Before the answers were due, TURN contacted the ALJ to indicate that the parties had reached a settlement. On February 28, 2001, TURN served parties with its "Notice of Stipulation Conference" which informed parties that a stipulation conference would be held during the PHC on March 9, 2001. Holding a settlement conference is required pursuant to Rule 51.1(b) of the Commission's Rules of Practice and Procedure, and parties are required to receive seven days notice of the settlement conference. Therefore, TURN's notice was timely. TURN's notice also informed defendants that the ALJ had postponed the response date for defendants, with a revised date for the response to be rescheduled at the PHC. The draft stipulation document, "Joint Motion for Commission to Adopt Stipulations of Fact and Conclude Proceedings" accompanied TURN's notice to parties.
Nine of the 10 defendant mobile home parks were represented at the PHC on March 9, 2001. One defendant, Larry Wilson, representing Hillview Mobile Home Park, was unable to attend the PHC, but FAXed a letter to the ALJ on March 6, 2001, indicating that he had reviewed the draft stipulation and was willing to sign it.
At the PHC, TURN presented the stipulation document, and the ALJ and parties suggested a few minor changes.
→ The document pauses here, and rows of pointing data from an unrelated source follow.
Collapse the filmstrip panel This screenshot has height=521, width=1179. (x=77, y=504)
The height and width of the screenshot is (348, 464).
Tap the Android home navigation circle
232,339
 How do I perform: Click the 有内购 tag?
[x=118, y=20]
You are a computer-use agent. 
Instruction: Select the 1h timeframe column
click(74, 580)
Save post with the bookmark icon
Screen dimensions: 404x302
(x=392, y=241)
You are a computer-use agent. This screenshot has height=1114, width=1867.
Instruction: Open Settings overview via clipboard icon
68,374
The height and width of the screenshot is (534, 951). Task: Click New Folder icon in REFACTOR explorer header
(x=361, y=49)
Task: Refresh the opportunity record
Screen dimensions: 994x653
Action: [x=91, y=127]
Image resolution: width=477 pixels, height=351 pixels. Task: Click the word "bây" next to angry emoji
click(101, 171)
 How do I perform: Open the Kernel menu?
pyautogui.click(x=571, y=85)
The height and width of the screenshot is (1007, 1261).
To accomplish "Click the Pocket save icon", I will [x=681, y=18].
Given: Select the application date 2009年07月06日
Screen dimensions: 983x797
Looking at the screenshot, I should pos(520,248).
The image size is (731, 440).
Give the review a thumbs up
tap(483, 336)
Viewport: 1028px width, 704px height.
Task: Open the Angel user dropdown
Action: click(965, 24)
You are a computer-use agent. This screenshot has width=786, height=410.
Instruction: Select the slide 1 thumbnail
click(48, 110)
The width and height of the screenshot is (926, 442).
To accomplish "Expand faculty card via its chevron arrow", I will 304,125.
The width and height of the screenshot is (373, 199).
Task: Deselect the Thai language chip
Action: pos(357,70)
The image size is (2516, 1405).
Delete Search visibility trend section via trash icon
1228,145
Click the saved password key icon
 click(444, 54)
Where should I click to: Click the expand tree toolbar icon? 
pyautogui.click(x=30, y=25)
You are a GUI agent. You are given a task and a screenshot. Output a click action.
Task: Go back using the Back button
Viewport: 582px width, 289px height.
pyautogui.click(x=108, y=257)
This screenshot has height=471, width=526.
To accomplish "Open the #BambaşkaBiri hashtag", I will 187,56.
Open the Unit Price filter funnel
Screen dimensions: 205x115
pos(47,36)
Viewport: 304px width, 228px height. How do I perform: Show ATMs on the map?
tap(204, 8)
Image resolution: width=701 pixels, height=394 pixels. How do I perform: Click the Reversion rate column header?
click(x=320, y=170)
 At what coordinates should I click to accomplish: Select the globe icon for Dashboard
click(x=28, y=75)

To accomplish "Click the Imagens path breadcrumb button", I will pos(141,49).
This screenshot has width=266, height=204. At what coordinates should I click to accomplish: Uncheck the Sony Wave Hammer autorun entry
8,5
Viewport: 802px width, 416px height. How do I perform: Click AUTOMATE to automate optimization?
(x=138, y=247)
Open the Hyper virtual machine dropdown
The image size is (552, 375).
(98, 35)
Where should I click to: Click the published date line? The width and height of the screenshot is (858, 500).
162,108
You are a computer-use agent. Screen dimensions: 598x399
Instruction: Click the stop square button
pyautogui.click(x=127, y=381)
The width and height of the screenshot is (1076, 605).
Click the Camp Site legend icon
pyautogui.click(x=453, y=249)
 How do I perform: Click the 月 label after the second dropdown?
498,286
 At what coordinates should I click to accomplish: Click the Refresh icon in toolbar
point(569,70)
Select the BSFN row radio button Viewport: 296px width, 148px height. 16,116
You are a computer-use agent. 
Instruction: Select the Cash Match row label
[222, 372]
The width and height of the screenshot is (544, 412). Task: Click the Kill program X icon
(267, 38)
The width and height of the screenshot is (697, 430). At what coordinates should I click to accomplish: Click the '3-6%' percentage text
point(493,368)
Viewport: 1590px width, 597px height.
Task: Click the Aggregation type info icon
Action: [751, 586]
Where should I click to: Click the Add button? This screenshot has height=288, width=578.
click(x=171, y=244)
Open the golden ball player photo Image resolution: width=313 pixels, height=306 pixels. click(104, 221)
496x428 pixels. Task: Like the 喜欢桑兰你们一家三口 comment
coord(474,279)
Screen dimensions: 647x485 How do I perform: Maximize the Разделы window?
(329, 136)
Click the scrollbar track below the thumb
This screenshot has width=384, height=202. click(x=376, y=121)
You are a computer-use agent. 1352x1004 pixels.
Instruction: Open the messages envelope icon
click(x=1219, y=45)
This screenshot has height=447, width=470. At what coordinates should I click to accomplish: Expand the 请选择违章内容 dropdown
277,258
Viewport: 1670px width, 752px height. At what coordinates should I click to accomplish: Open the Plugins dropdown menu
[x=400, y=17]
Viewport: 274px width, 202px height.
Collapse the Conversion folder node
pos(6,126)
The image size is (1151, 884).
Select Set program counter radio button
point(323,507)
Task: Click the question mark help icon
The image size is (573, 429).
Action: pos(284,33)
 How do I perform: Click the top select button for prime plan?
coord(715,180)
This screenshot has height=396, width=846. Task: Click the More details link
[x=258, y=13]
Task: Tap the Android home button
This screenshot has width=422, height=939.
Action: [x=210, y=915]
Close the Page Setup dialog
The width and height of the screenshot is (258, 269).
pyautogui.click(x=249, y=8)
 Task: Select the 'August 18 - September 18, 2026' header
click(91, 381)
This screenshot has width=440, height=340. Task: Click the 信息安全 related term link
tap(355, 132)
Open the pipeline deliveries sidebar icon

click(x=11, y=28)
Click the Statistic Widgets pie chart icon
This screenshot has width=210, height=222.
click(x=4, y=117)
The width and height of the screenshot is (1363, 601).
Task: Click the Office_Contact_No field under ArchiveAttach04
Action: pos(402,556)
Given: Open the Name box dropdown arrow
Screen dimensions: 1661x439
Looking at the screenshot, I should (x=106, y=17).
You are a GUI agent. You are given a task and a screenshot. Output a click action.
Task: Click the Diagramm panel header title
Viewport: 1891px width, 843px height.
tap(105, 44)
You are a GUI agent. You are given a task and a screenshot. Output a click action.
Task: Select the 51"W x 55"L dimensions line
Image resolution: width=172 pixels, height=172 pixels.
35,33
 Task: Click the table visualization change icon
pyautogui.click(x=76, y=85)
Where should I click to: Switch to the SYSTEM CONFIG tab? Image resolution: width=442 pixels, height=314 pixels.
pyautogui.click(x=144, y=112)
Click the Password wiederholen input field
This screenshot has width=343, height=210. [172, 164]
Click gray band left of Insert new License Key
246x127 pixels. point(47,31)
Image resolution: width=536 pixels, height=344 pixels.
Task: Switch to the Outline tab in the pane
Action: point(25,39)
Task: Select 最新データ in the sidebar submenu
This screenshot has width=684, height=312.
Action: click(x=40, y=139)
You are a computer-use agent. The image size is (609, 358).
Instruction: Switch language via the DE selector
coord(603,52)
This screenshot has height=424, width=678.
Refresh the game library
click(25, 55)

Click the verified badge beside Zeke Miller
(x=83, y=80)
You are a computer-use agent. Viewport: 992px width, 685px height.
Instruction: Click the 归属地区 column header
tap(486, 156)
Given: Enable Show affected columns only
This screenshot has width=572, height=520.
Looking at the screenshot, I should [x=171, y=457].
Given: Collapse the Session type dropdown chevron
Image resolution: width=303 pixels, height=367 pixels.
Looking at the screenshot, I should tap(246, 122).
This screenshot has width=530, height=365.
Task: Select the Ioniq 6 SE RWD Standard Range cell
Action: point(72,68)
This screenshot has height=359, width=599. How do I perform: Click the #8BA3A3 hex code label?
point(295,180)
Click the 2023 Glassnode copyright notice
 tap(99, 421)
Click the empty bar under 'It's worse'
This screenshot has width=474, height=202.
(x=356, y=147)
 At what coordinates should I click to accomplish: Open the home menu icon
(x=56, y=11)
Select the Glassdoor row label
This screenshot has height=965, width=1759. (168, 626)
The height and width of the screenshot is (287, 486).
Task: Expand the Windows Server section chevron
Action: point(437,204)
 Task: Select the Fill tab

The ALJ ordered that the stipulation be filed and served no later than March 28, 2001. If the stipulation was filed by that date, the defendants would not be required to answer the complaint. The Joint Motion for Commission to Adopt Stipulations of Fact and Conclude Proceedings, which was signed by all ten named defendant mobile home parks, was filed on March 28, 2001.
2 The complaint recites additional defendants as "Does 1-100" but no defendants beyond those initially named have been added, e.g., as signatories to the settlement. Therefore, today's decision is conclusion only as to the named defendants.